Apple's testing a new app for iOS 12 called Shortcuts, and it has a lot of overlap with their existing Workflow app. So much overlap, in fact, that Workflow won't be sticking around for much longer.
Workflow, if you didn't already know, is a scripting app for iOS that connects other apps with over 200 available actions to automate tasks with the tap of a button. These scripts, called workflows, can be used to create shortcuts, manage media, share content from one app to another, and a whole lot more.
Shortcuts in iOS 12 is effectively the same exact thing as Workflow, even copying the majority of Workflow's user interface, only with a few more bells and whistles such as Siri integration and that newer "Apple look" that matches other stock Apple apps. To put it more bluntly, Shortcuts is Workflow on steroids.
That's only one indication that Apple will be getting rid of Workflow once iOS 12 is released. Another one is that Shortcuts will be built into iOS 12 whereas Workflow has to be installed from the App Store.
Also, there are more actions available in Shortcuts, and developers are encouraged to create new shortcut actions for their apps so that users will be able to create more personalized workflows on their devices.
As the final nail in the coffin, when you first open up Shortcuts on your iPhone, if you currently use Workflow, all of your workflows will be automatically imported into Shortcuts, ready to use. If running the beta version and then updating to the real deal in mid-September, only the workflows from Shortcuts beta will be imported, since the workflows have already been transferred over once.
We contacted Apple, who confirmed that Shortcuts will indeed replace Workflow for iOS 12 users. Users running iOS 12 won't see Workflow in the App Store while those running iOS 11 and older will continue to see it, likely until iOS 13 when Apple will have wanted users to upgrade to newer software at that point for security.
At the heart of the new features that Shortcuts contains over Workflow, there's Siri compatibility. That means that any workflow created in the Shortcuts app can be assigned a Siri phrase so that you can automate custom tasks hands-free using "Hey Siri." Of course, the Home or Side button Siri shortcut can be used for a somewhat hands-free experience, as well as Type to Siri if you don't like talking to your iPhone.
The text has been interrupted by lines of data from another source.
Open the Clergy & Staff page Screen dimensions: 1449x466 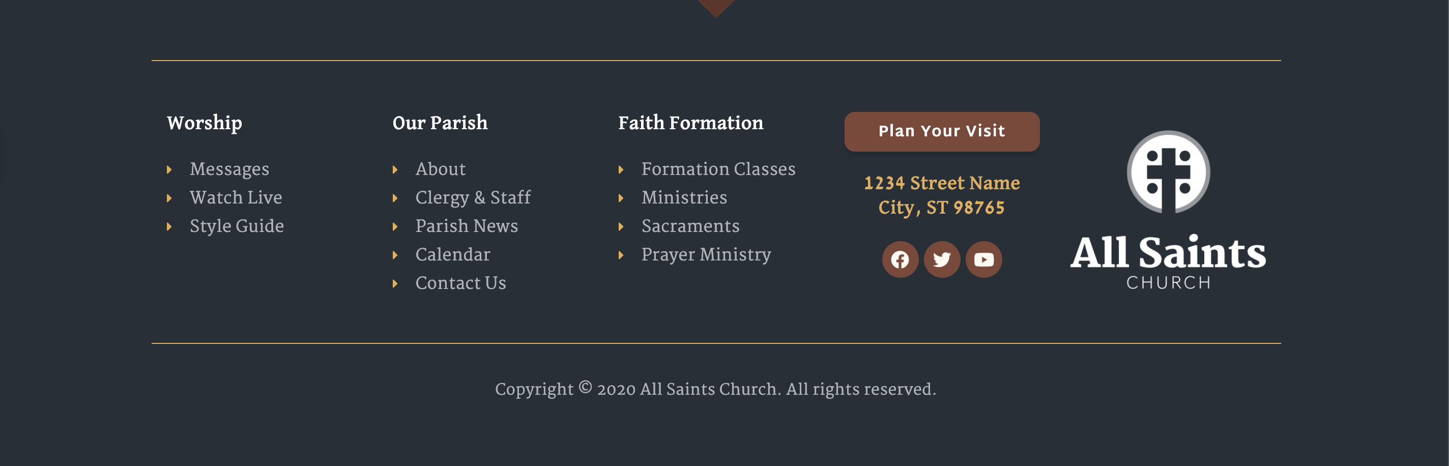pos(473,197)
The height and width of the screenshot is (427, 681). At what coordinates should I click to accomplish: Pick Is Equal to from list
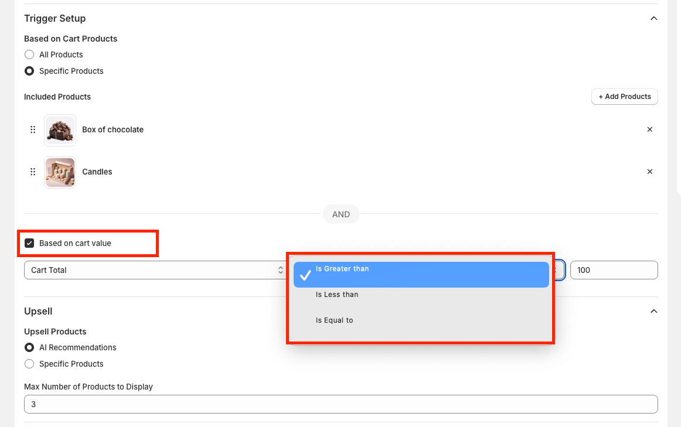pyautogui.click(x=334, y=320)
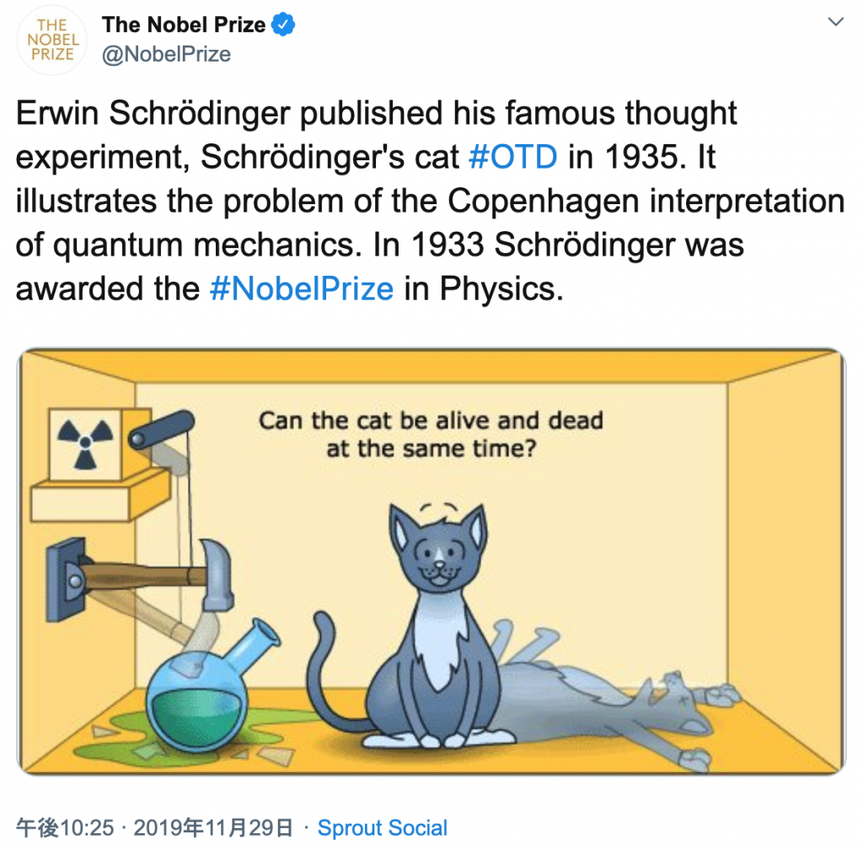This screenshot has width=863, height=850.
Task: Open the #OTD hashtag
Action: point(512,157)
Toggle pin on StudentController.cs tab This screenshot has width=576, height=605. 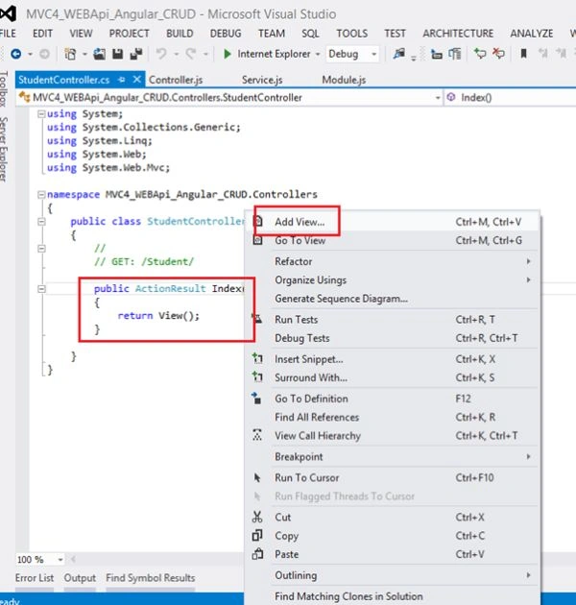tap(122, 80)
Right now, the new Shortcuts app is only available to developers (not public beta testers) who request access from the Apple Developer website. Once invited, developers can install the app from the TestFlight app, Apple's app for testing new applications before they hit the iOS App Store.
While Shortcuts is currently missing for public beta testers running iOS 12, it doesn't mean there isn't a little bit of Workflow built into iOS, in general, that beta users can take advantage of right away.
Apple's improved "Siri Suggestions," which suggests workflows you may like based on your past activity, location, time of day, and whether you're walking, running, driving, flying, etc., are available to use right away in iOS 12. Siri will suggest these workflows to you on your lock screen, but you can also go into the "Siri & Search" settings to select a few available shortcuts.
When selecting any of Siri's suggestions for shortcuts, you'll be asked to create the phrase that Siri will use to activate the shortcut. And that's all there is to it. When you tell Siri the phrase, she will immediately start the workflow.
When Apple purchased Workflow in March 2017, it wasn't immediately clear whether or not Apple would eventually shut the app down and just swallow the development team up. Shortly after the acquisition, Apple ended up turning the paid app into a free app, albeit with fewer features, and it didn't go anywhere. Eventually, the Workflow community grew, more than tripling its userbase.
Almost everyone suspected that Apple would eventually merge Workflow into iOS somehow, but nobody knew how until Shortcuts was revealed at WWDC 2018. And we will know for sure at Apple's September event rumored to happen on the twelfth. Even if they leave that out of the keynote, it'll be painfully obvious when the iOS 12 software comes out soon thereafter.
While we always expected that Apple would kill off Workflow in favor of something built directly into iOS, the parting will be bittersweet. Whether Apple likes it or not, anyone who has used Workflow will still likely refer to these "shortcuts" as workflows instead. And the DeskConnect team, the original creators of Workflow, will always be remembered for starting something great and bringing their idea into the mainstream with Apple backing and Siri support.